DATA RECORDS -

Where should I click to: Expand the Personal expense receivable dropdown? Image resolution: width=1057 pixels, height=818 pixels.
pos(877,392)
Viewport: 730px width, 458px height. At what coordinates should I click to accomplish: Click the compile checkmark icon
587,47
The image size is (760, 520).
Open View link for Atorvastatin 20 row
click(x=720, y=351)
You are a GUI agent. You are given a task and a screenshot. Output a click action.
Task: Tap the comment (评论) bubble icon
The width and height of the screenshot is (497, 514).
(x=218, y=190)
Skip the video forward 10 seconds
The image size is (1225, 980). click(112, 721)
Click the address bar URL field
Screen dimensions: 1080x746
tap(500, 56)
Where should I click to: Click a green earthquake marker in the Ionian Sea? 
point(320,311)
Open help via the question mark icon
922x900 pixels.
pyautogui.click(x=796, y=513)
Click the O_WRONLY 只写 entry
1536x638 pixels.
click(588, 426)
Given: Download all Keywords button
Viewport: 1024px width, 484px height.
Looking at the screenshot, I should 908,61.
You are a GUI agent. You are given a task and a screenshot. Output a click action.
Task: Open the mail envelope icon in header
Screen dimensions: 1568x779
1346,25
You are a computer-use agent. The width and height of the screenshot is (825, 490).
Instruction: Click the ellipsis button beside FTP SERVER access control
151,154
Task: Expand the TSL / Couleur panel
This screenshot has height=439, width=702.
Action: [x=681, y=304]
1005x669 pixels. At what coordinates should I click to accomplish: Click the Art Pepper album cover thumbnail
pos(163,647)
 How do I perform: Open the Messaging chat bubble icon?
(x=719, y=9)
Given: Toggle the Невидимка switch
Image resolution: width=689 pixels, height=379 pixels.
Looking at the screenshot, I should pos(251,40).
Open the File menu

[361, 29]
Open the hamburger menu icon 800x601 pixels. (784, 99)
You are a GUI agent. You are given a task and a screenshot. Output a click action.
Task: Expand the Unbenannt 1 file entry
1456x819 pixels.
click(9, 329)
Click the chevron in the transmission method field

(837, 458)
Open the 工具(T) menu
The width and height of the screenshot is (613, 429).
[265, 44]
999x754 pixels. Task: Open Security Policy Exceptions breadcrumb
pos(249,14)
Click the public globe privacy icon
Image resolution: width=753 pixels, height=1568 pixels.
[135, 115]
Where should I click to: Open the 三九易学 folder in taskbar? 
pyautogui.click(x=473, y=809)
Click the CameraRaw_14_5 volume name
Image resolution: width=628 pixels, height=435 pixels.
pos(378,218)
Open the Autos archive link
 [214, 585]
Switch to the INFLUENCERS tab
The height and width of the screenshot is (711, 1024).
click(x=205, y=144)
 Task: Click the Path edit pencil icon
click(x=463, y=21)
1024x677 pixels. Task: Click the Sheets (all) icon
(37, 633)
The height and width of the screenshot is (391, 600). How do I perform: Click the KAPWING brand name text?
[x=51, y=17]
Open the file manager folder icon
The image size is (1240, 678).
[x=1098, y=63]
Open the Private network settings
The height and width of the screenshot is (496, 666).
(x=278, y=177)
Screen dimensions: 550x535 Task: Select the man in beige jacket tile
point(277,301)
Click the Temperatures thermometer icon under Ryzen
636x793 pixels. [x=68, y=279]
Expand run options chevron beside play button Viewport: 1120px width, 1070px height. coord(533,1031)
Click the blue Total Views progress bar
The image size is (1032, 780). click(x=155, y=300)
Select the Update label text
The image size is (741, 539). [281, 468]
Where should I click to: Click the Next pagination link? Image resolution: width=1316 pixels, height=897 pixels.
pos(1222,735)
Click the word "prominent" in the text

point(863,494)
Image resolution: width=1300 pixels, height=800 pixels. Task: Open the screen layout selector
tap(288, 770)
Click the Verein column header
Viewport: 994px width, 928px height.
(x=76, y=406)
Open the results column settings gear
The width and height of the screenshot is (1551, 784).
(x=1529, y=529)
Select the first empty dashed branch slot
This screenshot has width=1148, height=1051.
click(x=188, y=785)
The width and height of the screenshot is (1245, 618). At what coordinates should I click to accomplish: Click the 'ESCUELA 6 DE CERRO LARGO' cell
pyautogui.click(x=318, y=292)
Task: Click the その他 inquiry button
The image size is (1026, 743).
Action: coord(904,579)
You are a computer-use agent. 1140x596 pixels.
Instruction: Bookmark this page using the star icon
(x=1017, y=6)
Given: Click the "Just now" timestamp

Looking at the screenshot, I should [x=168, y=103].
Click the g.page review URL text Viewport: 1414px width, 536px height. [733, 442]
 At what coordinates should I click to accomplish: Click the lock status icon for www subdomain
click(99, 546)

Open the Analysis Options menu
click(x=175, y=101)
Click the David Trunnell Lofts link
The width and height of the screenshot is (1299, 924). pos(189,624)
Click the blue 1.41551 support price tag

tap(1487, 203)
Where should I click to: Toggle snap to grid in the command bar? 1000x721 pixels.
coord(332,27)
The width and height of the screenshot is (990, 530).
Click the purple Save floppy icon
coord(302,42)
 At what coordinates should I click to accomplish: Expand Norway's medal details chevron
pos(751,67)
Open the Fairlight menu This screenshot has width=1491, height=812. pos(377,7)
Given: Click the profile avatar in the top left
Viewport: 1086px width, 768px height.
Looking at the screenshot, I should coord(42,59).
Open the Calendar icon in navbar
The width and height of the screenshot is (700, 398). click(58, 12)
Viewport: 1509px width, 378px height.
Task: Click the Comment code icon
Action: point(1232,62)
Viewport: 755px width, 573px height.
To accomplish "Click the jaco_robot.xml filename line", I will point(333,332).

ASSIGNMENT - The records above are to be written out again word for word.

TASK ANSWER -
Where should I click to: Expand the Personal expense receivable dropdown? Image resolution: width=1057 pixels, height=818 pixels.
pos(877,392)
Viewport: 730px width, 458px height. At what coordinates should I click to accomplish: Click the compile checkmark icon
587,47
The image size is (760, 520).
Open View link for Atorvastatin 20 row
click(x=720, y=351)
You are a GUI agent. You are given a task and a screenshot. Output a click action.
Task: Tap the comment (评论) bubble icon
The width and height of the screenshot is (497, 514).
(x=218, y=190)
Skip the video forward 10 seconds
The image size is (1225, 980). click(112, 721)
Click the address bar URL field
Screen dimensions: 1080x746
tap(500, 56)
Where should I click to: Click a green earthquake marker in the Ionian Sea? 
point(320,311)
Open help via the question mark icon
922x900 pixels.
pyautogui.click(x=796, y=513)
Click the O_WRONLY 只写 entry
1536x638 pixels.
click(588, 426)
Given: Download all Keywords button
Viewport: 1024px width, 484px height.
Looking at the screenshot, I should 908,61.
You are a GUI agent. You are given a task and a screenshot. Output a click action.
Task: Open the mail envelope icon in header
Screen dimensions: 1568x779
1346,25
You are a computer-use agent. The width and height of the screenshot is (825, 490).
Instruction: Click the ellipsis button beside FTP SERVER access control
151,154
Task: Expand the TSL / Couleur panel
This screenshot has height=439, width=702.
Action: [x=681, y=304]
1005x669 pixels. At what coordinates should I click to accomplish: Click the Art Pepper album cover thumbnail
pos(163,647)
 How do I perform: Open the Messaging chat bubble icon?
(x=719, y=9)
Given: Toggle the Невидимка switch
Image resolution: width=689 pixels, height=379 pixels.
Looking at the screenshot, I should pos(251,40).
Open the File menu

[361, 29]
Open the hamburger menu icon 800x601 pixels. (784, 99)
You are a GUI agent. You are given a task and a screenshot. Output a click action.
Task: Expand the Unbenannt 1 file entry
1456x819 pixels.
click(9, 329)
Click the chevron in the transmission method field

(837, 458)
Open the 工具(T) menu
The width and height of the screenshot is (613, 429).
[265, 44]
999x754 pixels. Task: Open Security Policy Exceptions breadcrumb
pos(249,14)
Click the public globe privacy icon
Image resolution: width=753 pixels, height=1568 pixels.
[135, 115]
Where should I click to: Open the 三九易学 folder in taskbar? 
pyautogui.click(x=473, y=809)
Click the CameraRaw_14_5 volume name
Image resolution: width=628 pixels, height=435 pixels.
pos(378,218)
Open the Autos archive link
 [214, 585]
Switch to the INFLUENCERS tab
The height and width of the screenshot is (711, 1024).
click(x=205, y=144)
 Task: Click the Path edit pencil icon
click(x=463, y=21)
1024x677 pixels. Task: Click the Sheets (all) icon
(37, 633)
The height and width of the screenshot is (391, 600). How do I perform: Click the KAPWING brand name text?
[x=51, y=17]
Open the file manager folder icon
The image size is (1240, 678).
[x=1098, y=63]
Open the Private network settings
The height and width of the screenshot is (496, 666).
(x=278, y=177)
Screen dimensions: 550x535 Task: Select the man in beige jacket tile
point(277,301)
Click the Temperatures thermometer icon under Ryzen
636x793 pixels. [x=68, y=279]
Expand run options chevron beside play button Viewport: 1120px width, 1070px height. coord(533,1031)
Click the blue Total Views progress bar
The image size is (1032, 780). click(x=155, y=300)
Select the Update label text
The image size is (741, 539). [281, 468]
Where should I click to: Click the Next pagination link? Image resolution: width=1316 pixels, height=897 pixels.
pos(1222,735)
Click the word "prominent" in the text

point(863,494)
Image resolution: width=1300 pixels, height=800 pixels. Task: Open the screen layout selector
tap(288, 770)
Click the Verein column header
Viewport: 994px width, 928px height.
(x=76, y=406)
Open the results column settings gear
The width and height of the screenshot is (1551, 784).
(x=1529, y=529)
Select the first empty dashed branch slot
This screenshot has width=1148, height=1051.
click(x=188, y=785)
The width and height of the screenshot is (1245, 618). At what coordinates should I click to accomplish: Click the 'ESCUELA 6 DE CERRO LARGO' cell
pyautogui.click(x=318, y=292)
Task: Click the その他 inquiry button
The image size is (1026, 743).
Action: coord(904,579)
You are a computer-use agent. 1140x596 pixels.
Instruction: Bookmark this page using the star icon
(x=1017, y=6)
Given: Click the "Just now" timestamp

Looking at the screenshot, I should [x=168, y=103].
Click the g.page review URL text Viewport: 1414px width, 536px height. [733, 442]
 At what coordinates should I click to accomplish: Click the lock status icon for www subdomain
click(99, 546)

Open the Analysis Options menu
click(x=175, y=101)
Click the David Trunnell Lofts link
The width and height of the screenshot is (1299, 924). pos(189,624)
Click the blue 1.41551 support price tag

tap(1487, 203)
Where should I click to: Toggle snap to grid in the command bar? 1000x721 pixels.
coord(332,27)
The width and height of the screenshot is (990, 530).
Click the purple Save floppy icon
coord(302,42)
 At what coordinates should I click to accomplish: Expand Norway's medal details chevron
pos(751,67)
Open the Fairlight menu This screenshot has width=1491, height=812. pos(377,7)
Given: Click the profile avatar in the top left
Viewport: 1086px width, 768px height.
Looking at the screenshot, I should coord(42,59).
Open the Calendar icon in navbar
The width and height of the screenshot is (700, 398). click(58, 12)
Viewport: 1509px width, 378px height.
Task: Click the Comment code icon
Action: point(1232,62)
Viewport: 755px width, 573px height.
To accomplish "Click the jaco_robot.xml filename line", I will point(333,332).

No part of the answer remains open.